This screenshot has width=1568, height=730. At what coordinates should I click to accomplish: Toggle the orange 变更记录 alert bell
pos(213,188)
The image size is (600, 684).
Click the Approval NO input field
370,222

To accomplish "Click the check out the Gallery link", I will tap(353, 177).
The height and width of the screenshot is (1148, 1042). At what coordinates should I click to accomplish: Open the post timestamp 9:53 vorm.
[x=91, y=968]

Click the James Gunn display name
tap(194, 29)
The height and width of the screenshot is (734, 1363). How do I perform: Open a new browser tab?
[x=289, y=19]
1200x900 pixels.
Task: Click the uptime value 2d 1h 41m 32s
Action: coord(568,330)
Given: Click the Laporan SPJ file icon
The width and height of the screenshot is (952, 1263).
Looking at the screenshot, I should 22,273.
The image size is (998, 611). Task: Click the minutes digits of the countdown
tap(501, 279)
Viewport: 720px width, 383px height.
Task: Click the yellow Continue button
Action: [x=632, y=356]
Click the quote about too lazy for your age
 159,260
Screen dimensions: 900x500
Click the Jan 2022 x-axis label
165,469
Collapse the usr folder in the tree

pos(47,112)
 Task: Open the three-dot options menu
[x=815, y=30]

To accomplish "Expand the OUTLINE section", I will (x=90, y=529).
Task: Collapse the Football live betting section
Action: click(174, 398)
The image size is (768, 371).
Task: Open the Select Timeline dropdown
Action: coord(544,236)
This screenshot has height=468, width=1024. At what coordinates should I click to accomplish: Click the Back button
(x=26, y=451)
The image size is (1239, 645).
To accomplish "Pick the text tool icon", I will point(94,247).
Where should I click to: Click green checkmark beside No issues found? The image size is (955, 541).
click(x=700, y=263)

AIM OF THE EXERCISE:
An exact copy of the lines from the one containing "Where should I" through the end of the entries is required, and nothing beyond them.

EXERCISE ANSWER:
Where should I click to: Click green checkmark beside No issues found? The image size is (955, 541).
click(x=700, y=263)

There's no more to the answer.